C'est l'erreur classique des pratiquants qui passent 20 minutes sur le tapis avant de squatter : ils arrivent à leur première série de travail déjà entamés.
Ajuster selon l'objectif de la séance
Force (charges maximales, 1 à 5 reps) : plutôt 8 minutes. Tu vas demander un recrutement maximal des unités motrices dès la première série. L'activation neuro-musculaire doit être complète avant d'attaquer des charges lourdes.
Hypertrophie (volume, 8 à 15 reps) : 5 à 6 minutes suffisent. La connexion mind-muscle est plus importante que l'activation pure — tu as besoin de sentir le muscle, pas de recruter un maximum d'unités motrices.
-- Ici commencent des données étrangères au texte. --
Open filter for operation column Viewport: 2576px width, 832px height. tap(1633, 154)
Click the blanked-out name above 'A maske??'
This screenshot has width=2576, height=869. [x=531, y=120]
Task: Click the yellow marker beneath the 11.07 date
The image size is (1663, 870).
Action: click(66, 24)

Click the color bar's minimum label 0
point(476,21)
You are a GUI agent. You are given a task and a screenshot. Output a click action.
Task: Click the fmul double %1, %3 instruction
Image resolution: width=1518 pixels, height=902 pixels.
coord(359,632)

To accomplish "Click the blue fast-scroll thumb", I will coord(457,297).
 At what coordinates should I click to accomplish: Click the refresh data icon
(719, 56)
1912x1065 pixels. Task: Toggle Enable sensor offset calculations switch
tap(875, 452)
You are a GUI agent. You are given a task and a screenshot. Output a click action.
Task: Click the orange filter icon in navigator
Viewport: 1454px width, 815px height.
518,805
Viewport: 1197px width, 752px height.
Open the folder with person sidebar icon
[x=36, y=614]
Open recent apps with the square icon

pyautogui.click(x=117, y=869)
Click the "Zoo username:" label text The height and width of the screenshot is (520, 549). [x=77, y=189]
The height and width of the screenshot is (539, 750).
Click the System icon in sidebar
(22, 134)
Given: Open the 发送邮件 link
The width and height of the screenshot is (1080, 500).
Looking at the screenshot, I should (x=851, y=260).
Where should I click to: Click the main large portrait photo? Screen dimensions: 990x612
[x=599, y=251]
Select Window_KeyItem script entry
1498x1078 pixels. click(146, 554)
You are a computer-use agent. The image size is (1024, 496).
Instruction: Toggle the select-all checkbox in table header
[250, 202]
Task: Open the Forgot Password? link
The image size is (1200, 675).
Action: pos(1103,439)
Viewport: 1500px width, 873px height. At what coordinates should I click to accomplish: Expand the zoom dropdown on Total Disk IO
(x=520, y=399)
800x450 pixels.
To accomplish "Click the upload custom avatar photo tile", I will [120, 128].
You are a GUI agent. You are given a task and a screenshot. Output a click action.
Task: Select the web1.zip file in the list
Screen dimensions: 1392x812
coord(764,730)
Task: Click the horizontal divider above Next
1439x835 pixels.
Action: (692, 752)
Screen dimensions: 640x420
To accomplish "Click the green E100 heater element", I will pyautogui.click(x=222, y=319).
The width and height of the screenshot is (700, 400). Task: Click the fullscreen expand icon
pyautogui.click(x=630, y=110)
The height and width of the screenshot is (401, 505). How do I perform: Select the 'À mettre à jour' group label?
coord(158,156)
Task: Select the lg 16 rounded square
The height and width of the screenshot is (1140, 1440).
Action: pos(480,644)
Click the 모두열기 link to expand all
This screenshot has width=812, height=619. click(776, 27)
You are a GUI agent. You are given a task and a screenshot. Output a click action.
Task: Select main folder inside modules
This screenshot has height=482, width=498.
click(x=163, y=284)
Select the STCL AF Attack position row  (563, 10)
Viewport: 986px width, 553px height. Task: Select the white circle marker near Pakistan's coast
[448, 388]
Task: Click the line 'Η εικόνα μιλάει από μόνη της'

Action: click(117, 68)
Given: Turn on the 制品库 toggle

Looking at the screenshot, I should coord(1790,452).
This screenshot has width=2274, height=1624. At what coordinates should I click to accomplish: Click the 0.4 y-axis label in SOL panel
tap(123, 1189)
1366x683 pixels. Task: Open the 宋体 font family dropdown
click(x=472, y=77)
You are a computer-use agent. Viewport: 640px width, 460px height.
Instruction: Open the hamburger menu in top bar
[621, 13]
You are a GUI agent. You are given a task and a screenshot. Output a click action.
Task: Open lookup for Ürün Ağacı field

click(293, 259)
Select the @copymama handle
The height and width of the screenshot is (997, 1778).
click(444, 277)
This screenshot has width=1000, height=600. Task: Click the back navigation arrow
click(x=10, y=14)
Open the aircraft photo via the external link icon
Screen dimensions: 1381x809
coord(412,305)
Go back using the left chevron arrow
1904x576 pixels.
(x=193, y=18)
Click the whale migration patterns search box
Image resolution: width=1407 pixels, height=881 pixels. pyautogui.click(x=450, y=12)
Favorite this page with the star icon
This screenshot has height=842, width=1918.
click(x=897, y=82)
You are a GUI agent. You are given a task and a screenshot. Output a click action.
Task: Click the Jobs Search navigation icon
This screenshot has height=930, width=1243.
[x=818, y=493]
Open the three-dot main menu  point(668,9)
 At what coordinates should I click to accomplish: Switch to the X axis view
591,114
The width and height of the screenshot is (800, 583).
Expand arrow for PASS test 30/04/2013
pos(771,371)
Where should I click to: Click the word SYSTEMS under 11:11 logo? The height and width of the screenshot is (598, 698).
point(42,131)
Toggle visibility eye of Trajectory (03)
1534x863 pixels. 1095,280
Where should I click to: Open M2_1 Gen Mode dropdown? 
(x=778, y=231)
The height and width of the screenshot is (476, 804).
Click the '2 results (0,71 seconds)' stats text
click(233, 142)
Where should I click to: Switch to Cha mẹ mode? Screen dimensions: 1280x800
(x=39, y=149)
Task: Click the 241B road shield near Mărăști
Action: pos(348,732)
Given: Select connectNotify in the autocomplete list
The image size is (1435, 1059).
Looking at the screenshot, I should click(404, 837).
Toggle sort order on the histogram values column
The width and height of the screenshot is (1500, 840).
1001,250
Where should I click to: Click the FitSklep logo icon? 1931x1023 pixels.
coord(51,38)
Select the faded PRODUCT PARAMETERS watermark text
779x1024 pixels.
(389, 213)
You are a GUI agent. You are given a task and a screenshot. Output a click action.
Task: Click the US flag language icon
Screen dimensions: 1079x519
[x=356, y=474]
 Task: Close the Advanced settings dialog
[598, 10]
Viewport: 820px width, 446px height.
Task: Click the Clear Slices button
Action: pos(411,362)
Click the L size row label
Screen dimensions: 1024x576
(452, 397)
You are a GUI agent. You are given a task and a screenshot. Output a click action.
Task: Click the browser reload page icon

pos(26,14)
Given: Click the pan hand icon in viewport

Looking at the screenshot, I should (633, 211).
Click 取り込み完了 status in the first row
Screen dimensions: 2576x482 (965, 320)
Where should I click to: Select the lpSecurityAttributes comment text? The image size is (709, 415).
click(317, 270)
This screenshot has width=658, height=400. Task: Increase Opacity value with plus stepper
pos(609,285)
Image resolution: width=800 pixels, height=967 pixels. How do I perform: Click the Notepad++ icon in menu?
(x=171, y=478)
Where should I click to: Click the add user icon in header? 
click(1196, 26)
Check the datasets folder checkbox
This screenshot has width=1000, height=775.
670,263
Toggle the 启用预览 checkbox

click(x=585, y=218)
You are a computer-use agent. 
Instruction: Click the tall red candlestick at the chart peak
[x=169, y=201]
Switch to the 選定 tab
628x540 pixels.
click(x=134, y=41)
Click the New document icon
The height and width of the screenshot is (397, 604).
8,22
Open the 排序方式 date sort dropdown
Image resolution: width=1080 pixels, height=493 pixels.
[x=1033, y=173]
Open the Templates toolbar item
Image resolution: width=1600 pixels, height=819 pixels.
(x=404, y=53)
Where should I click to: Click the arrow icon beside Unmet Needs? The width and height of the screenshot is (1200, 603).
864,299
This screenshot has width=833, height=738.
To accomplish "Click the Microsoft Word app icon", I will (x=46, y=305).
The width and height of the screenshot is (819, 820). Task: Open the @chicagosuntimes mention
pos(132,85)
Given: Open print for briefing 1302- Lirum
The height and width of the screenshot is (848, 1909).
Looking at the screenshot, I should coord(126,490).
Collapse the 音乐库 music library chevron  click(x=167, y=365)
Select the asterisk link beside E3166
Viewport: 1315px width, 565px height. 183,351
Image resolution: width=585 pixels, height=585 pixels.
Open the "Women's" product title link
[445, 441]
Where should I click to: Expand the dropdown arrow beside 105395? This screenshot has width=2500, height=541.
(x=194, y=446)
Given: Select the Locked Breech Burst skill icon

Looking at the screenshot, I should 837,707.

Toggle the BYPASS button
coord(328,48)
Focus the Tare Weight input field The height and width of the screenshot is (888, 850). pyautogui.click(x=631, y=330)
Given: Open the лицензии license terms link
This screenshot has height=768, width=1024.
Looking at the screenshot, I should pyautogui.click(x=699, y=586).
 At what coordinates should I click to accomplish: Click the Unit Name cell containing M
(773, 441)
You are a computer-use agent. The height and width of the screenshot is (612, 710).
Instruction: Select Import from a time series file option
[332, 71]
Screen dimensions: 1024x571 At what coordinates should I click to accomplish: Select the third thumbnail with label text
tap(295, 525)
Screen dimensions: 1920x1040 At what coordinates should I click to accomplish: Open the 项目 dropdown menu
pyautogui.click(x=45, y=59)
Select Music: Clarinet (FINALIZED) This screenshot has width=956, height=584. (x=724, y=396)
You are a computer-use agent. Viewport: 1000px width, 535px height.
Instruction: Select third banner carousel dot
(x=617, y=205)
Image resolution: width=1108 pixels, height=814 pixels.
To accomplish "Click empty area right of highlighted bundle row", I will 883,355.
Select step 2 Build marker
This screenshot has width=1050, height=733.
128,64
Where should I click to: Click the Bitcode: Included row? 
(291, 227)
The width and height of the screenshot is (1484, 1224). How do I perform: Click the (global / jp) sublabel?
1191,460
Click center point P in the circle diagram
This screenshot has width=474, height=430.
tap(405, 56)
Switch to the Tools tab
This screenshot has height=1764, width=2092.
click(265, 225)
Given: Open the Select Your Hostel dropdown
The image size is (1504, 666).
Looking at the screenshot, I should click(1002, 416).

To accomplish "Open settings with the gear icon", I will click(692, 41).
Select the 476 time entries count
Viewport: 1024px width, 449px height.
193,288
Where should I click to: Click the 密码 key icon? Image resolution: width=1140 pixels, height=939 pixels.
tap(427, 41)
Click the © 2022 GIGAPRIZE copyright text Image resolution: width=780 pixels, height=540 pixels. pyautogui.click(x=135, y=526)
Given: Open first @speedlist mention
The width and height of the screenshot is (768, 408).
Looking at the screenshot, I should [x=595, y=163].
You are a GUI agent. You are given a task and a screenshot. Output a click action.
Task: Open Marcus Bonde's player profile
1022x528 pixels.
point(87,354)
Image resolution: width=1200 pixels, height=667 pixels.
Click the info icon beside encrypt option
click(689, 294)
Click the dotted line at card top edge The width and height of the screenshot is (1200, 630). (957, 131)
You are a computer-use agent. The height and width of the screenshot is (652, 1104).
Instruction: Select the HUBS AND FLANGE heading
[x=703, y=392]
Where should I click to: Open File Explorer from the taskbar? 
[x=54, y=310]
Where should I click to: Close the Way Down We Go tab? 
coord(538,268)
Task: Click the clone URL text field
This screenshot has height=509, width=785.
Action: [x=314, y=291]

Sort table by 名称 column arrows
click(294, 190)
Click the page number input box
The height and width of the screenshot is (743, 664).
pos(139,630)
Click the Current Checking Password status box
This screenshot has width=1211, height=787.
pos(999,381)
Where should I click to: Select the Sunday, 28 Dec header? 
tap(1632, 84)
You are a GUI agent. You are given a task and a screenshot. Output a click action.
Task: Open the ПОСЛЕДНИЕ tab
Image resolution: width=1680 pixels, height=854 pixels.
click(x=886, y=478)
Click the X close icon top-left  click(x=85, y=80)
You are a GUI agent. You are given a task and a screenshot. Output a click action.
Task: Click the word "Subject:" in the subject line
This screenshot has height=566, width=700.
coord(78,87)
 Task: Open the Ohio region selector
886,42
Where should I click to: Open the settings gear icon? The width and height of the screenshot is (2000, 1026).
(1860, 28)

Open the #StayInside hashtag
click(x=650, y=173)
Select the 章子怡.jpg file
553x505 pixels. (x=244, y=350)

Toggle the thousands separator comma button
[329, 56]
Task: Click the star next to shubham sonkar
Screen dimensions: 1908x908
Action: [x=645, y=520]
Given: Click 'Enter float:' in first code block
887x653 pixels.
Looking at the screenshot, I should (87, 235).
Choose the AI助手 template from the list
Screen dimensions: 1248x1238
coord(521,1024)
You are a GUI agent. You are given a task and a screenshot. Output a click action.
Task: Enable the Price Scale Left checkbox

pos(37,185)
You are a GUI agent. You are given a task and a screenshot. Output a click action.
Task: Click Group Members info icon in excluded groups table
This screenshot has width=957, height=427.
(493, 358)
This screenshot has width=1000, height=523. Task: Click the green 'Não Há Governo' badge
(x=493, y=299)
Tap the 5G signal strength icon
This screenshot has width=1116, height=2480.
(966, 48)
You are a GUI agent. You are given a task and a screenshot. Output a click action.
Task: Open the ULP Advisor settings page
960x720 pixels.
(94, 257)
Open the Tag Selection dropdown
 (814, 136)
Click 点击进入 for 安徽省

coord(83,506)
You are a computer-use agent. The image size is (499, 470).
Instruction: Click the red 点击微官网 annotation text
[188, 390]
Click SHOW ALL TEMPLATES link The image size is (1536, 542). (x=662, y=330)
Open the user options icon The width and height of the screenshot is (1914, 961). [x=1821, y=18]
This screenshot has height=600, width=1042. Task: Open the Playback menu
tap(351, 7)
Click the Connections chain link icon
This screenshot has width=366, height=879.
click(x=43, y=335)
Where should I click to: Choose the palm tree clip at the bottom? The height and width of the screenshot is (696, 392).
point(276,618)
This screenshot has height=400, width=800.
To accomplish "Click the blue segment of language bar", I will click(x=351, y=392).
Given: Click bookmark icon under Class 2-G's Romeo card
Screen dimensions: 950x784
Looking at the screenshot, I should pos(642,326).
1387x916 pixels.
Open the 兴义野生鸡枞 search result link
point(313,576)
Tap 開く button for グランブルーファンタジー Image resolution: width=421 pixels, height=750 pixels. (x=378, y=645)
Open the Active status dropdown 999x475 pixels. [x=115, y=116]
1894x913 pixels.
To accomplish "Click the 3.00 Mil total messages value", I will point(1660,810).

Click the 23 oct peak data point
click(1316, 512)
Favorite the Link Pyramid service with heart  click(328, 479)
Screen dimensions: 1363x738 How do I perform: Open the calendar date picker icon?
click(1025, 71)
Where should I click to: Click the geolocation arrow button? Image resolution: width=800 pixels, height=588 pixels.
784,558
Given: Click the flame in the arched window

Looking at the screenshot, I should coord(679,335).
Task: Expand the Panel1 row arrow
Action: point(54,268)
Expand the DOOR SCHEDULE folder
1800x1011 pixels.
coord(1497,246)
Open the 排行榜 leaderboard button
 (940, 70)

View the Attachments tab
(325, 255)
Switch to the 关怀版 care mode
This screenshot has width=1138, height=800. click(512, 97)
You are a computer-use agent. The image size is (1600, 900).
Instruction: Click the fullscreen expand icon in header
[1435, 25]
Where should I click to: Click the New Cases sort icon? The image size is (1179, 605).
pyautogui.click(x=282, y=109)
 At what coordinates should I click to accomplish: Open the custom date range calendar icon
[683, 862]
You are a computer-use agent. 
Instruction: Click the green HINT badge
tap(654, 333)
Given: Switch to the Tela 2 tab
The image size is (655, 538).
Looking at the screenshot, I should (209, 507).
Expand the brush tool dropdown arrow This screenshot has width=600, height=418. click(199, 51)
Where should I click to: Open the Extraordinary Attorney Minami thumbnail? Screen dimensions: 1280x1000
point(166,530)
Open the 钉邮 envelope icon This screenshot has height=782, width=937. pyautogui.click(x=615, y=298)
Mobilité : l'échauffement s'intègre directement dans la séance. Il n'y a pas de phase séparée.
Reprise après blessure ou long break : 8 à 10 minutes, rythme lent, amplitudes réduites au début. Les tissus reviennent en charge progressivement.
Ajuster selon la température ambiante
Salle chauffée ou été : retire 1 à 2 minutes — ton corps est déjà à une température proche de l'optimale. L'échauffement sera plus rapide.
Salle froide ou hiver : ajoute 2 à 3 minutes minimum. Par temps froid, les muscles descendent à 34-35°C — il faut plus de temps pour atteindre les 38-39°C qui optimisent la contraction musculaire.
Si tu arrives directement de l'extérieur par temps froid, compte systématiquement 8 minutes quelle que soit l'intensité de la séance.
Avec une zone sensible : rallonger systématiquement
Épaule, genou, lombaires ou poignets fragiles ? Ajoute 2 à 3 minutes de protocole spécifique à ta gêne. Les tissus fragilisés — tendons partiellement lésés, tissu cicatriciel, cartilage inflammé — montent en température plus lentement et nécessitent une mise en charge très progressive.
C'est la principale protection contre la rechute. Ce n'est pas facultatif.